─── Records supplied

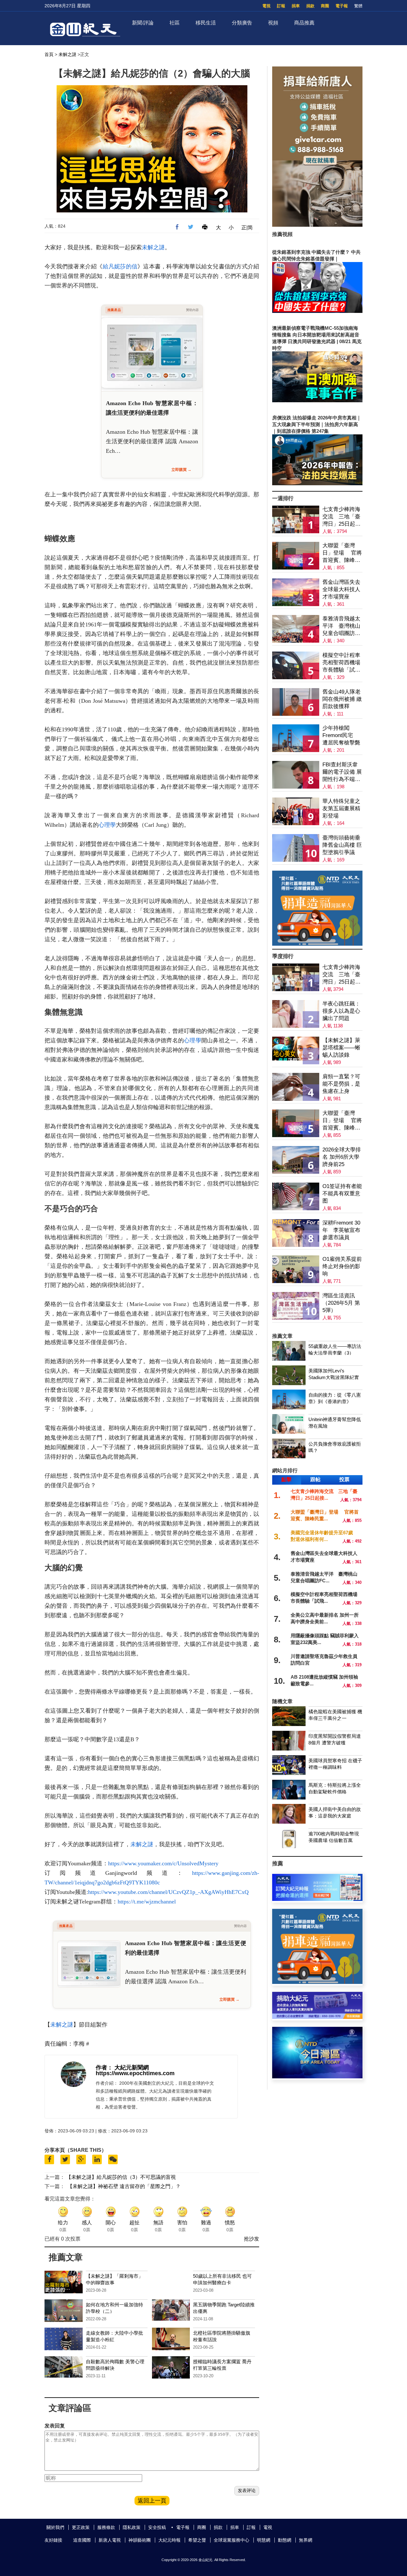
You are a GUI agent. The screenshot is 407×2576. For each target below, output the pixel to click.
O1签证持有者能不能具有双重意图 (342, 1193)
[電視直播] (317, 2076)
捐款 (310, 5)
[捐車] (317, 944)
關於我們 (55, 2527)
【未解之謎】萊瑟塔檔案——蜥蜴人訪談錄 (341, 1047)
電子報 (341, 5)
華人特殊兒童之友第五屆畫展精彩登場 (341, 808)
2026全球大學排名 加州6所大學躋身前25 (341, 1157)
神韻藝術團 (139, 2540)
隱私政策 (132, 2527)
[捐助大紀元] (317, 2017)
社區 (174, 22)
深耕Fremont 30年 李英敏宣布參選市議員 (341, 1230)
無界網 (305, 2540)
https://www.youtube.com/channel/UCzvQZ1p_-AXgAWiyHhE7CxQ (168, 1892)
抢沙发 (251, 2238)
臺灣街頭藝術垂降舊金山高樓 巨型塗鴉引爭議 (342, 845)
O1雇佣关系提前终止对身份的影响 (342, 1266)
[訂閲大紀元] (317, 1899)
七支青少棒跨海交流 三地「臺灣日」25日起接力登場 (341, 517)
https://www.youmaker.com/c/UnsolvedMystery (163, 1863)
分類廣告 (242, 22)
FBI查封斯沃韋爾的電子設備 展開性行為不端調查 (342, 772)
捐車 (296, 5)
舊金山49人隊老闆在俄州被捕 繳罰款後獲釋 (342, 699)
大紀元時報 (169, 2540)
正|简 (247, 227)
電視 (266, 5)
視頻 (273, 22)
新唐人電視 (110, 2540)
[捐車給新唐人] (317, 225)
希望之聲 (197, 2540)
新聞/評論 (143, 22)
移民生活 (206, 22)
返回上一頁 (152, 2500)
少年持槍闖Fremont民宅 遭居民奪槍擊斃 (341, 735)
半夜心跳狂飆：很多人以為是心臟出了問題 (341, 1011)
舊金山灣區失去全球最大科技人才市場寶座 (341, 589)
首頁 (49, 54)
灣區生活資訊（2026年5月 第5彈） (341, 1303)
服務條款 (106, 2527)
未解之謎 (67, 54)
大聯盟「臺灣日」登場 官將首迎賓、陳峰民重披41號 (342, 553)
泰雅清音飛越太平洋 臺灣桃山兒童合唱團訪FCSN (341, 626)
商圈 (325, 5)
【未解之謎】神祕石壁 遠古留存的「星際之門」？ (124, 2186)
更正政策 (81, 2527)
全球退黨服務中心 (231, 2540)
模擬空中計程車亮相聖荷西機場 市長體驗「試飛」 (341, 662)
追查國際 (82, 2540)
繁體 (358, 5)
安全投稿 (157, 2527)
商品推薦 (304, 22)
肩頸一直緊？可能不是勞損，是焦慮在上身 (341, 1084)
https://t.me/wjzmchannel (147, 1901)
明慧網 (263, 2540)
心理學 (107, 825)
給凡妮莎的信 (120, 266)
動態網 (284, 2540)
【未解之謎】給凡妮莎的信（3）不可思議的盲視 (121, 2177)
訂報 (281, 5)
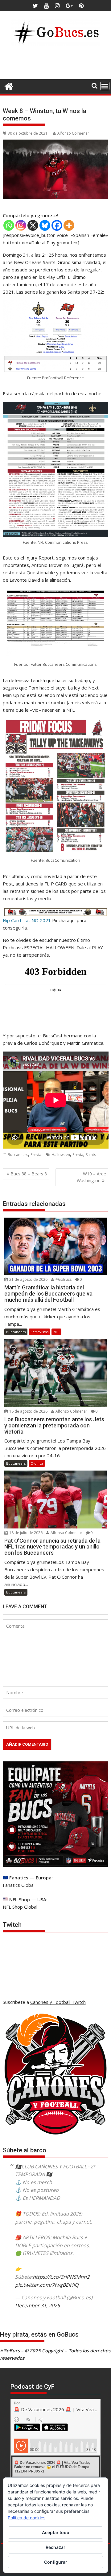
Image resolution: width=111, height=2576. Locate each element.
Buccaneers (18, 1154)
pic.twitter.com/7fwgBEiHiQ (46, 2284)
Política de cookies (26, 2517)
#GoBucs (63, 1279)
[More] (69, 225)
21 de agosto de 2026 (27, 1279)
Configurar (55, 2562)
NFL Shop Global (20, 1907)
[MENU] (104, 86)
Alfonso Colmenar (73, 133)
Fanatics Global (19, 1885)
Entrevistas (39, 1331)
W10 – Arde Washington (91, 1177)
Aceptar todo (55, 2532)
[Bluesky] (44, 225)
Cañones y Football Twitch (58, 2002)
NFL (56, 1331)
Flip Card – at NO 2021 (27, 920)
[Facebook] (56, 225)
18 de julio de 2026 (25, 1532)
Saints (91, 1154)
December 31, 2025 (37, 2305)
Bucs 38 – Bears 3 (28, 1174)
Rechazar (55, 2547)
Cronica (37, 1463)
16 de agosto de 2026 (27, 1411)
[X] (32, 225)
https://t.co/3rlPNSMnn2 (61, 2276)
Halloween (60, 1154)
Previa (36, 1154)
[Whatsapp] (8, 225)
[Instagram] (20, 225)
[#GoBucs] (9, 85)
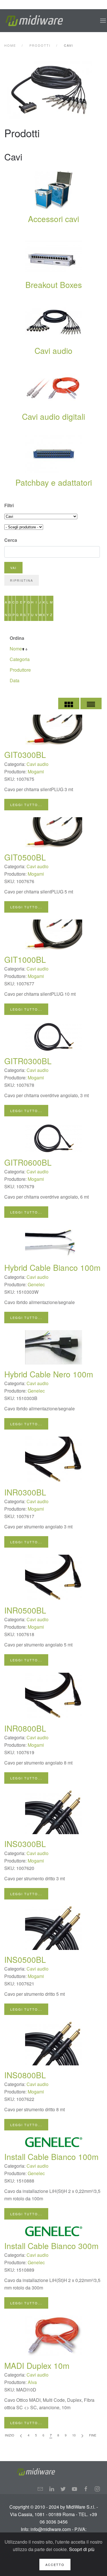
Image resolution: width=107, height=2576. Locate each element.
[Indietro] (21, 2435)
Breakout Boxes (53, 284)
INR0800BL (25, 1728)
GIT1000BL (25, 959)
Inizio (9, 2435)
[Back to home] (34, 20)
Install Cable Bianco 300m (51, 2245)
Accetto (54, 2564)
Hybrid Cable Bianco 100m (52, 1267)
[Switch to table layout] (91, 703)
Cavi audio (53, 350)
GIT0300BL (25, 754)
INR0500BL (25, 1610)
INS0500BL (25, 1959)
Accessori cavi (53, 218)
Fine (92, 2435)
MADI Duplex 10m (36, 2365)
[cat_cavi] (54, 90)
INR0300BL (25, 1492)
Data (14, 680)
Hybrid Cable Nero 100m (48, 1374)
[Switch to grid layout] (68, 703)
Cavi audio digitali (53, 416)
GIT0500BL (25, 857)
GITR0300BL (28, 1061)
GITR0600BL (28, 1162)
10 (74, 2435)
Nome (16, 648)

──────
─── Records supplied

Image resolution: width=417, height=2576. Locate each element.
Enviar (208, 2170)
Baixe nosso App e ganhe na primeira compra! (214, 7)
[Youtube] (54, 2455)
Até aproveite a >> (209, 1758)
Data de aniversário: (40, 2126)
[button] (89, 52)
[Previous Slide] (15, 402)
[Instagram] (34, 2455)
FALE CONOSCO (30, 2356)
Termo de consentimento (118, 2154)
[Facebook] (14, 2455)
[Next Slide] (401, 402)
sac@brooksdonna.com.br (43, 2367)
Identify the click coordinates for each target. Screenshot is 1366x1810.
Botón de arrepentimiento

──────

**Prompt:**
Using the entries above, extract exactly the lines from the one that contains "#GoBucs (63, 1279)" through the one that contains "GIT1000BL (25, 959)". Do not carry over any pictures.

**Completed task:**
#GoBucs (63, 1279)
[More] (69, 225)
21 de agosto de 2026 (27, 1279)
Configurar (55, 2562)
NFL Shop Global (20, 1907)
[MENU] (104, 86)
Alfonso Colmenar (73, 133)
Fanatics Global (19, 1885)
Entrevistas (39, 1331)
W10 – Arde Washington (91, 1177)
Aceptar todo (55, 2532)
[Bluesky] (44, 225)
Cañones y Football Twitch (58, 2002)
NFL (56, 1331)
Flip Card – at NO 2021 (27, 920)
[Facebook] (56, 225)
18 de julio de 2026 (25, 1532)
Saints (91, 1154)
December 31, 2025 (37, 2305)
Bucs 38 – Bears 3 (28, 1174)
Rechazar (55, 2547)
Cronica (37, 1463)
16 de agosto de 2026 (27, 1411)
[X] (32, 225)
https://t.co/3rlPNSMnn2 (61, 2276)
Halloween (60, 1154)
Previa (36, 1154)
[Whatsapp] (8, 225)
[Instagram] (20, 225)
[#GoBucs] (9, 85)
Image resolution: width=107, height=2576. Locate each element.
[Indietro] (21, 2435)
Breakout Boxes (53, 284)
INR0800BL (25, 1728)
GIT1000BL (25, 959)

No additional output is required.